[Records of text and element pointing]
----

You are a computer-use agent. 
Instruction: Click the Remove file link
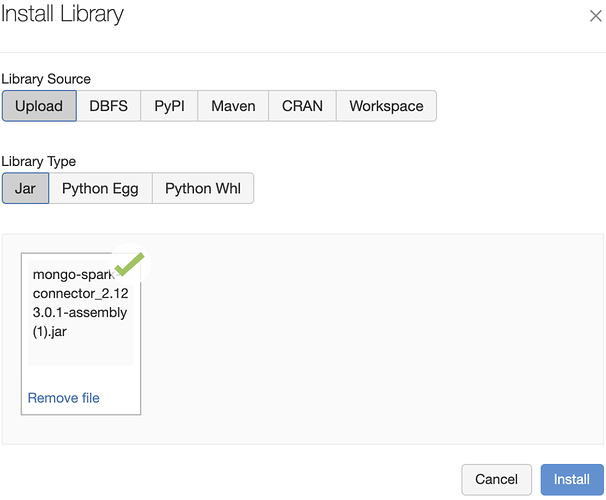[64, 398]
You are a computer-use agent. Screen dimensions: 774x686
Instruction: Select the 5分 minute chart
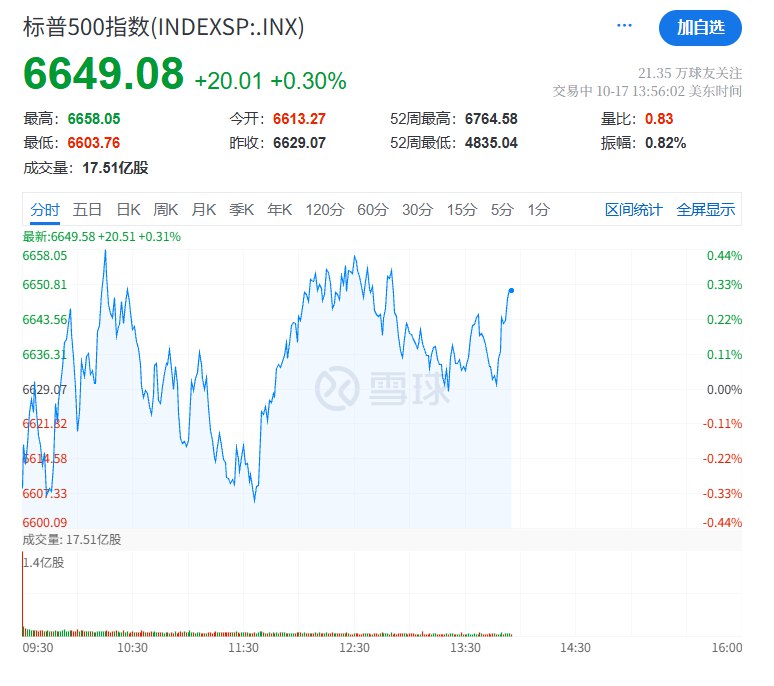click(502, 209)
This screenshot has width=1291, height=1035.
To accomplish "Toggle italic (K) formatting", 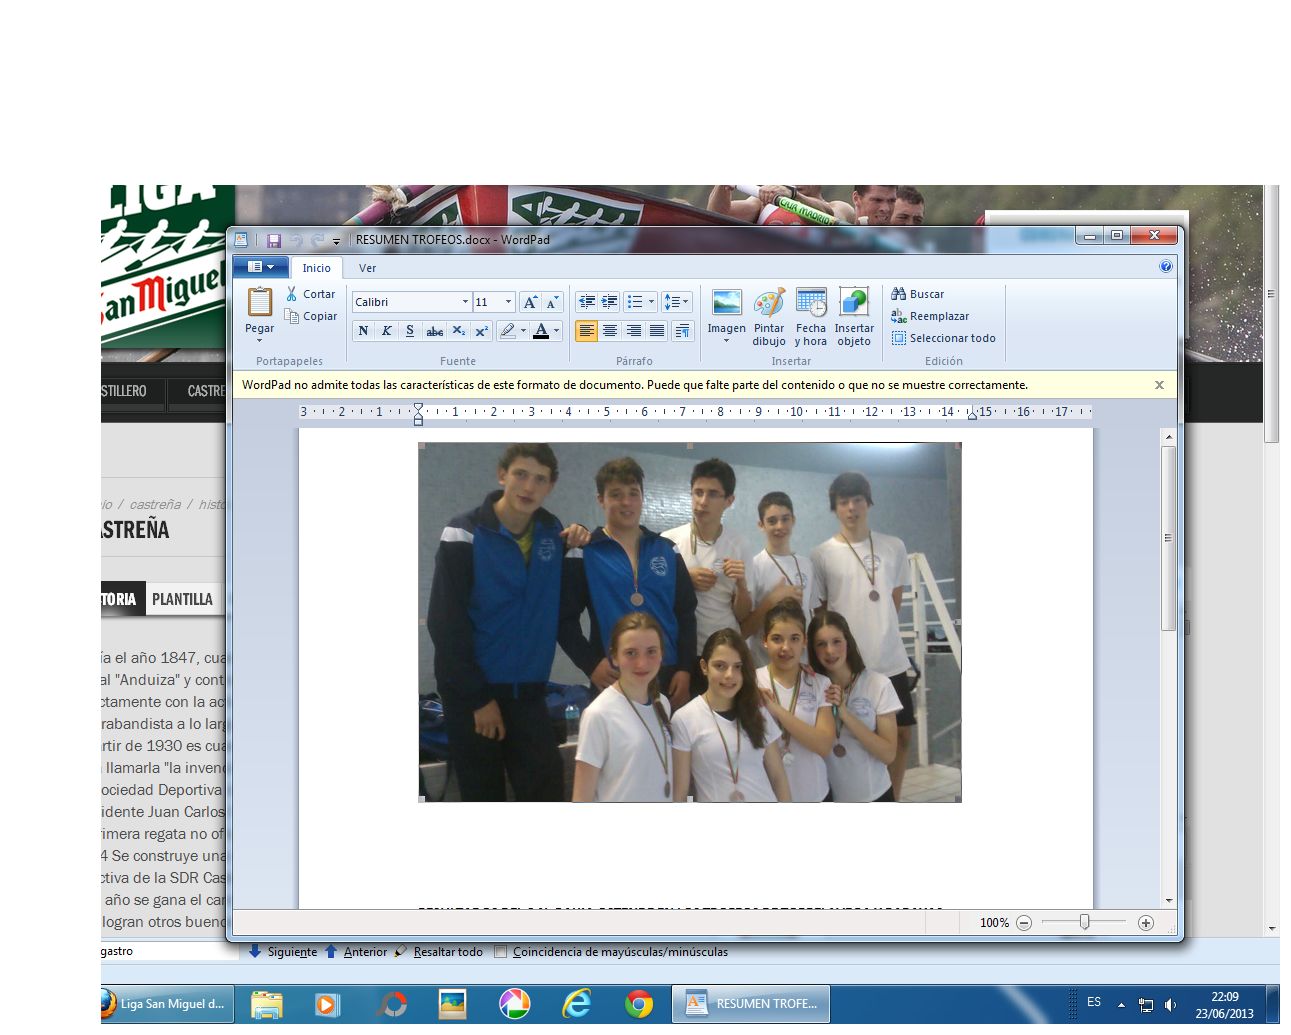I will click(x=386, y=331).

----

→ **Given request**:
List each line of the data that includes the string "Instruction", treating uppercase and lowercase as different.

→ **Solution to the problem**:
Instruction: Click the Remove file link
Instruction: Select the 5分 minute chart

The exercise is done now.